Can you reproduce the material from the line containing "Screen dimensions: 750x475" through the line containing "pos(218,216)", with "chevron" replaced by "arrow" and nothing else changed?

Records:
────────────────────────────────────────
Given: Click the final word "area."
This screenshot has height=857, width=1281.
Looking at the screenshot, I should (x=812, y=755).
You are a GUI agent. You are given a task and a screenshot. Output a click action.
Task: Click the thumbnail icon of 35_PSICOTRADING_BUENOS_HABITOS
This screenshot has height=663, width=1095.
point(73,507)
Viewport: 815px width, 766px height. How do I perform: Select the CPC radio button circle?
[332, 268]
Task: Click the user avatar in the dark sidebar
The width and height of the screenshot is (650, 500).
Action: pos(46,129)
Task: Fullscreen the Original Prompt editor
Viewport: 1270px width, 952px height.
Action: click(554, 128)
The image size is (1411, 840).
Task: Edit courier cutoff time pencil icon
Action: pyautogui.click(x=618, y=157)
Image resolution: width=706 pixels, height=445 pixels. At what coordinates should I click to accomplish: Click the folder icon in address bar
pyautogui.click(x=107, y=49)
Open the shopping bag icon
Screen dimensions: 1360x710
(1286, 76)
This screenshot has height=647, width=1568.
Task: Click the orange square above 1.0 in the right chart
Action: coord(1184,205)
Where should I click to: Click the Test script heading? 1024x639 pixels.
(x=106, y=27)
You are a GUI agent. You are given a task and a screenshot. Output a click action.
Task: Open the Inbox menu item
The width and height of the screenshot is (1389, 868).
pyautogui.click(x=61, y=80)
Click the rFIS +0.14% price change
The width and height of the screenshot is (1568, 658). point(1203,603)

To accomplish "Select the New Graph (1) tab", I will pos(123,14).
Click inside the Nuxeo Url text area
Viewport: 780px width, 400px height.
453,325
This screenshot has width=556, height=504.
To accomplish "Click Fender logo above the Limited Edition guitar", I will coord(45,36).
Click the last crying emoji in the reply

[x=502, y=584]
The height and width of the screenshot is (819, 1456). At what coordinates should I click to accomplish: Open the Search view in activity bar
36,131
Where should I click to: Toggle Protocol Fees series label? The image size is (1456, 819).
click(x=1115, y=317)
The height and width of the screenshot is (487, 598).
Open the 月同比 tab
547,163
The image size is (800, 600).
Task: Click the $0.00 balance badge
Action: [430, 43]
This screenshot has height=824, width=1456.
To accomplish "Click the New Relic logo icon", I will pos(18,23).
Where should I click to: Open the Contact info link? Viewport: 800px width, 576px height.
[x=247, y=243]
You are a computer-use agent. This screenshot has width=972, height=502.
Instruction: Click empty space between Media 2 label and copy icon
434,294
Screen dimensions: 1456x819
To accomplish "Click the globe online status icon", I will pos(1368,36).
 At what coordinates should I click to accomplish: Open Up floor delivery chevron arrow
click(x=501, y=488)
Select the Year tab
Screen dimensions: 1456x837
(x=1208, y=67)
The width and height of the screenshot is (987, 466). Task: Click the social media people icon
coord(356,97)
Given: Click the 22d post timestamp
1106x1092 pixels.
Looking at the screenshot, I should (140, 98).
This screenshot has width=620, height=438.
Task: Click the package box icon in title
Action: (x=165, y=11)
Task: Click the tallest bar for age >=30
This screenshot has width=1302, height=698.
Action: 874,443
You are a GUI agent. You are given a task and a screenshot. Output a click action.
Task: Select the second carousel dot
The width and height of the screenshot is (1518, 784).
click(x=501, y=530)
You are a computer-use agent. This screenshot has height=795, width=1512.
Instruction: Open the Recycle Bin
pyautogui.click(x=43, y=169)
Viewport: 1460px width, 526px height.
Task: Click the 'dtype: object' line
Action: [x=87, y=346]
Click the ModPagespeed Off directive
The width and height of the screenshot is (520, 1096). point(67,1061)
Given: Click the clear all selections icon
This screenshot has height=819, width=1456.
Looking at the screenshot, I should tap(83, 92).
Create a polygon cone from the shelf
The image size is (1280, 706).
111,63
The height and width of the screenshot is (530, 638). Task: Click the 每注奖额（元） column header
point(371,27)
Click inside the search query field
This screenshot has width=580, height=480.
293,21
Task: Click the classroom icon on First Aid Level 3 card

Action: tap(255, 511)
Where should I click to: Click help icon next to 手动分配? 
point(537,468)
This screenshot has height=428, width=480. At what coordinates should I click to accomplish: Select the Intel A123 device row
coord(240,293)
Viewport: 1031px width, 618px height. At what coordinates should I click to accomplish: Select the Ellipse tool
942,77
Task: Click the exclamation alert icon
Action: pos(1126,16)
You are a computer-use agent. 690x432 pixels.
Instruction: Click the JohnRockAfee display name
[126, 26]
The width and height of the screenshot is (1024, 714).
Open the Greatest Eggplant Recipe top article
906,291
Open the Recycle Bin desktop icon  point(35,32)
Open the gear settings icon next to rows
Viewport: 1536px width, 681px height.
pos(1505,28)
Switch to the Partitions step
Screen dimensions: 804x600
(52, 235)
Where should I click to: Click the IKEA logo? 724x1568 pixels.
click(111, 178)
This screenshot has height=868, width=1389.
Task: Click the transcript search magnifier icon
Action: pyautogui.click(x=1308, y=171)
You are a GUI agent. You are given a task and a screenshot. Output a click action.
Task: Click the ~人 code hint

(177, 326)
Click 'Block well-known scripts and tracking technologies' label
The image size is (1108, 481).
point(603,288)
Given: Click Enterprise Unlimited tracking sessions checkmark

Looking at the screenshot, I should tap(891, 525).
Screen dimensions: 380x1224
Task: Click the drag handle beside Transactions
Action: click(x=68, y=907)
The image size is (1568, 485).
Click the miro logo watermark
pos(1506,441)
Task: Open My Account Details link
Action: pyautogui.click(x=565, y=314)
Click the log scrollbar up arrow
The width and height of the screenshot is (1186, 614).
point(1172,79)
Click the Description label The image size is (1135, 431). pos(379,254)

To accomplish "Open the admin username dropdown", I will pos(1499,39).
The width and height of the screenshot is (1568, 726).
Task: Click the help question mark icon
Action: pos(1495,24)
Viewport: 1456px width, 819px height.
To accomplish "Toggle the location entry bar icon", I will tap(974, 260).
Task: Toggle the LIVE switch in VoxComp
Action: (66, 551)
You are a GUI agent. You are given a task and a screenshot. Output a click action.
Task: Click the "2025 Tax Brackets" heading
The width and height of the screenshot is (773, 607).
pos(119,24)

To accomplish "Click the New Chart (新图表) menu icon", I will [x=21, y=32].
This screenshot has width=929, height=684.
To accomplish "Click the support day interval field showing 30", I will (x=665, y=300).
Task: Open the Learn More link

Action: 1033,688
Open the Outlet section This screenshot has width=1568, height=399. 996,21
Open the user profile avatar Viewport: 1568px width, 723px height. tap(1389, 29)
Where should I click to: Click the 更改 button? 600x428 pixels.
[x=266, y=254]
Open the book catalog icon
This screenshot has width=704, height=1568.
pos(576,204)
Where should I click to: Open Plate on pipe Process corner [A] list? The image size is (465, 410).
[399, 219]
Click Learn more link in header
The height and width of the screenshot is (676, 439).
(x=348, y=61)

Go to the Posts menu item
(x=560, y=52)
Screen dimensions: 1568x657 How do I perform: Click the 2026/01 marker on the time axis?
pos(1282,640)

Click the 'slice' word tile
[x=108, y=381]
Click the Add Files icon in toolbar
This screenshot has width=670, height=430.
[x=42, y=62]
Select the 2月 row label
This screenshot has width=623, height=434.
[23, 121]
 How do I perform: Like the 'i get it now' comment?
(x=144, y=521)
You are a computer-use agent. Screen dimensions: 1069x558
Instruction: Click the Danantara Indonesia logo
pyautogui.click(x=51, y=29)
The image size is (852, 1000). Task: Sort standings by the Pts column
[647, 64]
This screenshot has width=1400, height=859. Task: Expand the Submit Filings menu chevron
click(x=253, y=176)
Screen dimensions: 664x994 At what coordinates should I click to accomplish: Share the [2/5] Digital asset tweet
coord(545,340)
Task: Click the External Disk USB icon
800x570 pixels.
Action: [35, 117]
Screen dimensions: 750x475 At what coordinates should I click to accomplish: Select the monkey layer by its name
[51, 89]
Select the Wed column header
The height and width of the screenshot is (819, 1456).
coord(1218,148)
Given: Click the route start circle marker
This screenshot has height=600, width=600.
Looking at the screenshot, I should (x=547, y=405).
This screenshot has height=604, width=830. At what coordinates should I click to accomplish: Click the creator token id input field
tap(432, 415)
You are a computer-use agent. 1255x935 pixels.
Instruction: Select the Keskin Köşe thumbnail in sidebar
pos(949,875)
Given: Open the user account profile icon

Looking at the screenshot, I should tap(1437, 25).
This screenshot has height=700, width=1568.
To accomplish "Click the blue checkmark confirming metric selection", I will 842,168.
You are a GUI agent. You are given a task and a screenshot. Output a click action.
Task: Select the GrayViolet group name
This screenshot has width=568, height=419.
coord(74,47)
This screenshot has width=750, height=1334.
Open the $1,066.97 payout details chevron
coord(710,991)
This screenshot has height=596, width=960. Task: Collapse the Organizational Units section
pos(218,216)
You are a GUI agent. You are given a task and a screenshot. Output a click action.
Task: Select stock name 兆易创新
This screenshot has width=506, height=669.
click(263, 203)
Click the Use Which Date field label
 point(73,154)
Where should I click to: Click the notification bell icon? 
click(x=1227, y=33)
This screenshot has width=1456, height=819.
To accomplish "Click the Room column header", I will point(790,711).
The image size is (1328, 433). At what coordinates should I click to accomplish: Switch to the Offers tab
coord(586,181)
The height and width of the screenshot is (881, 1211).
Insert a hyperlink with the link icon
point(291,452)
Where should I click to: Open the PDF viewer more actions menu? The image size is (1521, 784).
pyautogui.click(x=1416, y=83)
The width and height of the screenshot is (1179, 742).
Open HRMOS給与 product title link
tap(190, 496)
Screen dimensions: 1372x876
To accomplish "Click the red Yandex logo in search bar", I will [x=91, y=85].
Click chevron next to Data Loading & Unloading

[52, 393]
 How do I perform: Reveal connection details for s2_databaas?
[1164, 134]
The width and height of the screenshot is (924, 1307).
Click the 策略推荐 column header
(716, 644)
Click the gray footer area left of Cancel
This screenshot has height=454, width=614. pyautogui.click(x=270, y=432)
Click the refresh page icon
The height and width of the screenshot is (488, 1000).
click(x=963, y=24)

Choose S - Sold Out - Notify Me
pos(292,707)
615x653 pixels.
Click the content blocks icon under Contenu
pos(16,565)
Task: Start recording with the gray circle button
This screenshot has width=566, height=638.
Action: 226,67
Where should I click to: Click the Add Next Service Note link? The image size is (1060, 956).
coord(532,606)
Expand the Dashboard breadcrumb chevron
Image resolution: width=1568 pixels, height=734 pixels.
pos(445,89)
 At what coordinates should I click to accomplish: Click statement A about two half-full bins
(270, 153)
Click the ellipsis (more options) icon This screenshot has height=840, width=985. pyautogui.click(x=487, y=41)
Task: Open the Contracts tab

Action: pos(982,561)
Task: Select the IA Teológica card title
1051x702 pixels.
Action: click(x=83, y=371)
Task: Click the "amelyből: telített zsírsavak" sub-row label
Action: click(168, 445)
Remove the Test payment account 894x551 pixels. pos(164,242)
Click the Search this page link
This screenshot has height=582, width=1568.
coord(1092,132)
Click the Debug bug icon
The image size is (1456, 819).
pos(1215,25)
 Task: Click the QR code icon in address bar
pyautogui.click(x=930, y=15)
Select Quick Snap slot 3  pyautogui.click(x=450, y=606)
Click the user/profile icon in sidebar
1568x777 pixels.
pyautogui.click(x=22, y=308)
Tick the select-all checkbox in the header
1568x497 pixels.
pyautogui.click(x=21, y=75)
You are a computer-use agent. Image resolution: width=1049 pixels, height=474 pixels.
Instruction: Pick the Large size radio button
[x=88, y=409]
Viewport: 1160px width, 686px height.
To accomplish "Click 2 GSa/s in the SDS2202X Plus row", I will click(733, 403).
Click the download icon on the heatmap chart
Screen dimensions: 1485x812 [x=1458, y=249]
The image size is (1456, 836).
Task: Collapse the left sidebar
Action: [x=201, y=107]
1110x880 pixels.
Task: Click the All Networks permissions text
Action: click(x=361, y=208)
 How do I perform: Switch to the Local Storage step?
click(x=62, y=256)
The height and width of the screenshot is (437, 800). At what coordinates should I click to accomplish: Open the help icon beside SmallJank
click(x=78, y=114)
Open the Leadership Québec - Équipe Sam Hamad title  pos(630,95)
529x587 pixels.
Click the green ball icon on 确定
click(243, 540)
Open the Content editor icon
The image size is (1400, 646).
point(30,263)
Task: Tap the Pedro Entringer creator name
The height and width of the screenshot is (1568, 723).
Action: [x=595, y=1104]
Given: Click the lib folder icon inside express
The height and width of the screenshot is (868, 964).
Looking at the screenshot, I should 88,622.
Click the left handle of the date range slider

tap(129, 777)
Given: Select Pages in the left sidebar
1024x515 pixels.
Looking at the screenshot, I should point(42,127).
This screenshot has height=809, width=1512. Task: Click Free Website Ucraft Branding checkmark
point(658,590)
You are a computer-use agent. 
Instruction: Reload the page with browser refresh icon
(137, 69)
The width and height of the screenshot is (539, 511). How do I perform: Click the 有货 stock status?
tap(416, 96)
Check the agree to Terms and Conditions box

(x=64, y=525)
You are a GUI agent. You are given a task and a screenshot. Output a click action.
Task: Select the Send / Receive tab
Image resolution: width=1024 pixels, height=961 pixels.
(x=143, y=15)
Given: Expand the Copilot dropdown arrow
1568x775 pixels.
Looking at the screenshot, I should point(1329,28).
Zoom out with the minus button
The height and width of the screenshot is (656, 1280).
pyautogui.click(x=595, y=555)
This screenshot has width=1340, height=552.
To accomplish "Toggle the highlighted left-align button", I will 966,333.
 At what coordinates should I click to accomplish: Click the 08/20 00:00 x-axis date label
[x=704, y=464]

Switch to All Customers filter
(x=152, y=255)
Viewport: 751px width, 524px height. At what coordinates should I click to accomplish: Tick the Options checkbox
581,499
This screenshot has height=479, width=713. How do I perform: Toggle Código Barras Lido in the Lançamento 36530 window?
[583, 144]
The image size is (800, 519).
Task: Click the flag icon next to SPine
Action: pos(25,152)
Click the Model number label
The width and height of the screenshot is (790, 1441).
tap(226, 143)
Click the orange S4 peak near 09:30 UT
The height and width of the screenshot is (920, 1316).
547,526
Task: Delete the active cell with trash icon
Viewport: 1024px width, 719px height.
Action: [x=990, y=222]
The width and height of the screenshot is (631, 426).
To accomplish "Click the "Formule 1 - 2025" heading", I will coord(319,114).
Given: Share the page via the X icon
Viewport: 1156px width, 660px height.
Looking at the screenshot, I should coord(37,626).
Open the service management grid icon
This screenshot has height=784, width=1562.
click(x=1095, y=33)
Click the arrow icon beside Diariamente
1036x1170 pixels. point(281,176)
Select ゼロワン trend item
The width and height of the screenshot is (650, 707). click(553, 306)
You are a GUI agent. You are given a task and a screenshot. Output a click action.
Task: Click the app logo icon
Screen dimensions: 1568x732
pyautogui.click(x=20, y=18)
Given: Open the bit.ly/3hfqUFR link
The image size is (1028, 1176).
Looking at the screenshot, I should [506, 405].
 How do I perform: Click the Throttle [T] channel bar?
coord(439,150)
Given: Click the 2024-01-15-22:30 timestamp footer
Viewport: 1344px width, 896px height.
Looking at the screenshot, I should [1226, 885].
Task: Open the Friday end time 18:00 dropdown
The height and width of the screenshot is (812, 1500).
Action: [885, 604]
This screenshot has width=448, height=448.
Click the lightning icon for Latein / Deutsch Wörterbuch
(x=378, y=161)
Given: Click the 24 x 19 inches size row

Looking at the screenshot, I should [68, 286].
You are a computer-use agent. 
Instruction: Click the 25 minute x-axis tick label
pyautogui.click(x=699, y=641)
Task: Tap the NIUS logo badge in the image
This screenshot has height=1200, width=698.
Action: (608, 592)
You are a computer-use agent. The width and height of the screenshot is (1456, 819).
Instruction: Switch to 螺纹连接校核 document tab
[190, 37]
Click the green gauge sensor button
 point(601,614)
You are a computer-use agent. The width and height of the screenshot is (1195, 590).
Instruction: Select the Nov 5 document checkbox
────────────────────────────────────────
### The response
Screen dimensions: 750x475 At what coordinates should I click to accomplish: Select the monkey layer by its name
[51, 89]
Select the Wed column header
The height and width of the screenshot is (819, 1456).
coord(1218,148)
Given: Click the route start circle marker
This screenshot has height=600, width=600.
Looking at the screenshot, I should (x=547, y=405).
This screenshot has height=604, width=830. At what coordinates should I click to accomplish: Click the creator token id input field
tap(432, 415)
You are a computer-use agent. 1255x935 pixels.
Instruction: Select the Keskin Köşe thumbnail in sidebar
pos(949,875)
Given: Open the user account profile icon

Looking at the screenshot, I should tap(1437, 25).
This screenshot has height=700, width=1568.
To accomplish "Click the blue checkmark confirming metric selection", I will 842,168.
You are a GUI agent. You are given a task and a screenshot. Output a click action.
Task: Select the GrayViolet group name
This screenshot has width=568, height=419.
coord(74,47)
This screenshot has width=750, height=1334.
Open the $1,066.97 payout details arrow
coord(710,991)
This screenshot has height=596, width=960. Task: Collapse the Organizational Units section
pos(218,216)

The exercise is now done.